Cameron doesn’t want Juncker to be European Commission president. But would his electorate have been happier with Martin ‘Vote for a German’ Schulz?

Published: June 1, 2014 at 10:45pm




8 Comments Comment

  1. anthony says:

    Neither does Angela Merkel want Juncker.

    In fact she is determined not to let the European Parliament, which she despises, have any say in the matter. She wants the decision to be made by the heads of government.

    Invariably, what she wants goes.

    He who pays the piper….

  2. J Abela says:

    Hilarious! It has to be a group of drunken English football fans to sing the ‘Ten German Bombers’ song in Germany. Distasteful behavior indeed.
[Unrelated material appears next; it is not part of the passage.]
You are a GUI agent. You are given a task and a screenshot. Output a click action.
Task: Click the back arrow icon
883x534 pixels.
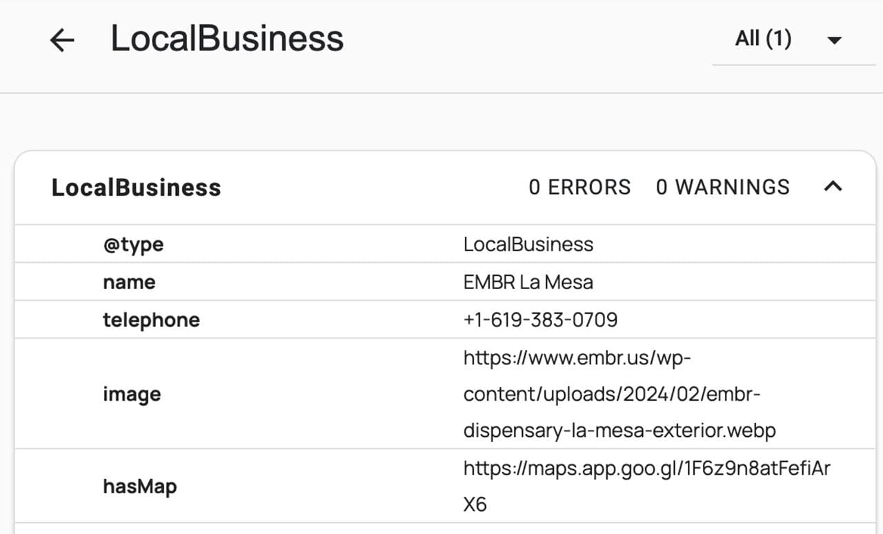[62, 40]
But laughs apart, this thing with the English bringing up the WW2 subject at every possible chance they get is getting old. Europe moved on.

  3. Matthew S says:

    The spitzenkandidaten experiment where the leader of the biggest group in the European Parliament gets to be President of the European Commission has failed.

    Many people haven’t even realised that last weekend they were effectively voting for the President of the European Commission as much as for members of the European Parliament.

    European leaders should do what they have always done and reach consensus on someone. Europe needs someone bold and reform minded who will convince Britain to stay in the EU and the rest of Europe to stop electing crackpots to its parliament.

    Maybe someone less obscure than an EU technocrat would be a good idea..

    • H.P. Baxxter says:

      I vote for Anders Fogh Rasmussen, Thomas de Maizière or Nicolas Sarkozy. Or Karl-Theodor zu Guttenberg. That should put some iron in the glove.

      Consensus gets us nowhere. Forthrightness does.

  4. ACD says:

    Most certainly not. Cameron is displeased with federalist Commission presidents because he won’t be able to renegotiate anything with them.

    The British electorate sees both Juncker and Schulz as part of the reviled EU establishment that needs to be changed.

    Here Cameron is complaining that the EU he calls “undemocratic” has made a democratic decision he doesn’t like.

  5. observer says:

    Well, if the UK voters still have the mind-set of the half-drunk and half-naked Britons shown in the above clip, it is small wonder that they cannot forego their ‘superior’ isolationist attitude with regard to the EU.

    One must not forget that, back in the middle 1950’s it was precisely for previously warring Europeans to come together on economic policies – especially those concerning steel and coal – that the foundations of the modern EU were laid.

    I was around at the time and still remember the Coal and Steel Pact being publicized as an achievement towards future co-operation – as against hitherto mortal enmity since at least the late 1860’s – between Germany and France.

    I presume David Cameron – for whom I have the greatest admiration, incidentally – is very much aware of developments in Europe as a result of the Treaty of Rome and of the historical evolution that the Common Market brought about.

    Is it that the Conservative Party – who, under the leadership of Edward Heath back in 1972 had joined the EU – has forgotten all about the benefits of being part of modern Europe and is pandering to the narrow interests of British industry and banking – and those of the Queen’s subjects rioting wildly on German beer following a soccer game?